Hi, since I've started building visual programming...
# devlog-together
m
Hi, since I've started building visual programming systems, I have always used a push-based approach where a node triggers another node that follows it. This is much inspired by flow based programming. But since I want to build a generic visual programming system, I think that it is also important to support different ways.. basic statecharts I already support, but a pull-based system is not yet something that I had build with my system. Until now! .. so in this video you can see how I construct a flow that is used to construct a glsl fragment shader. Here the output node pulls in the data from the node's cominh before it in the flow, so working backwards through a flow. Although it's not my goal to build a full product around this alone.. a lot better and much more extensive applications already exist for building shaders this way. But still helpful to look at my project from a different perspective, which leads to some refactoring, bug fixing, insights and inspiration. Yesterday I was really in doubt if this was the right route for this week's time spent on my project because of the awesome demo that tldraw made with gpt4-vision api, very cool! So,I also had to play with it together with my own application and was also amazed with the possibilities! Probably my next video will have this as a topic. Anyway, for now, enjoy my short video where I construct a very simple shader which runs on the GPU via webgl.

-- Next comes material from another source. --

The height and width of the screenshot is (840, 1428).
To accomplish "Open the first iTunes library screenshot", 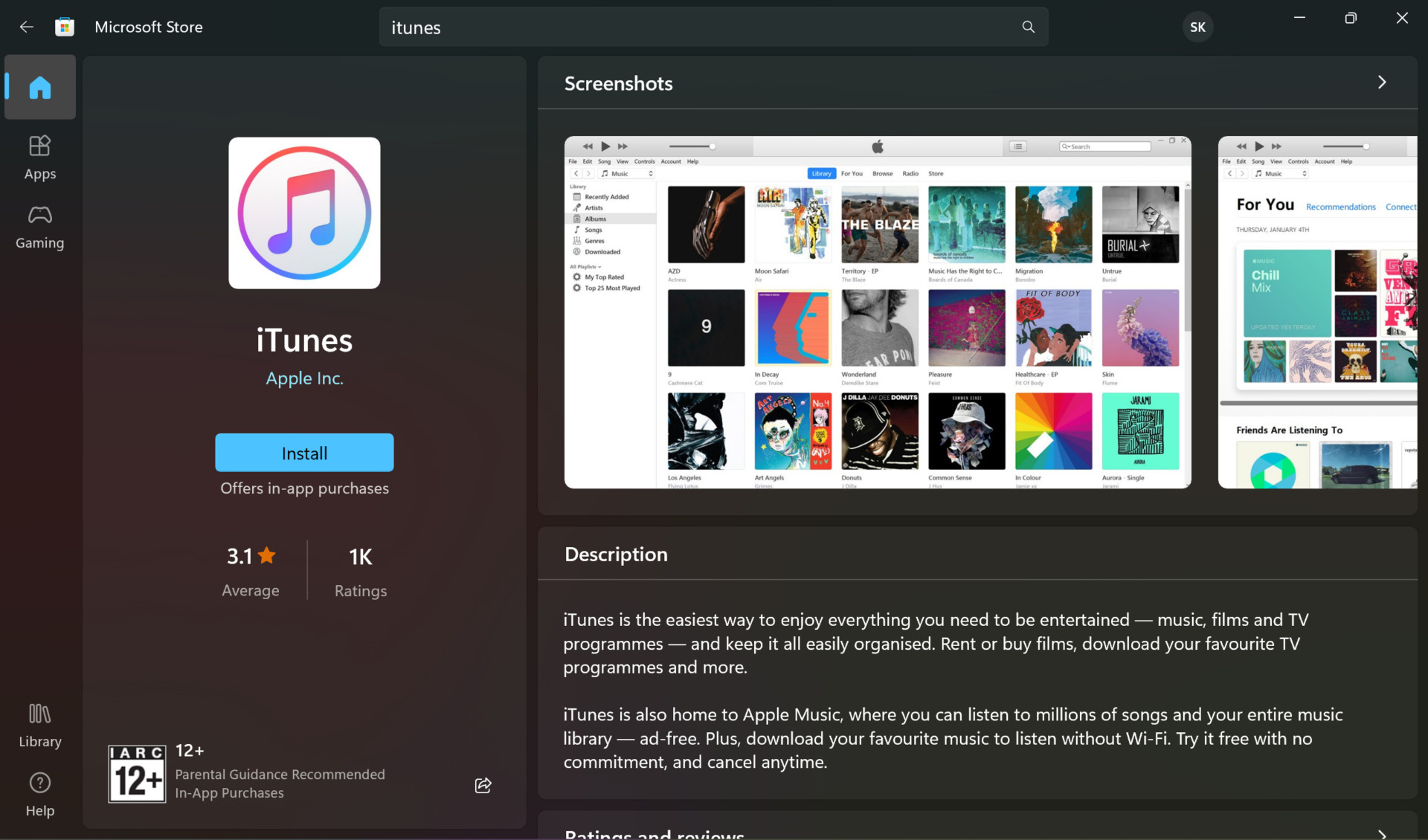I will (878, 312).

https://youtu.be/_VvoZbsmces

k
Really cool visuals! I also appreciate your place and route for the arrows. Nice balance between the discipline of straight lines and the aesthetics of curves.
m
Thanks! A thing that I want to improve is the auto placement of new nodes.. I think that your approach with the "rectangle world" in one your videos might help, so I am going to try something simular.. I also need ways to create space after nodes have been placed, as you can see in my video... currently too much dragging is needed to create space so that the layout of the nodes gets clearer.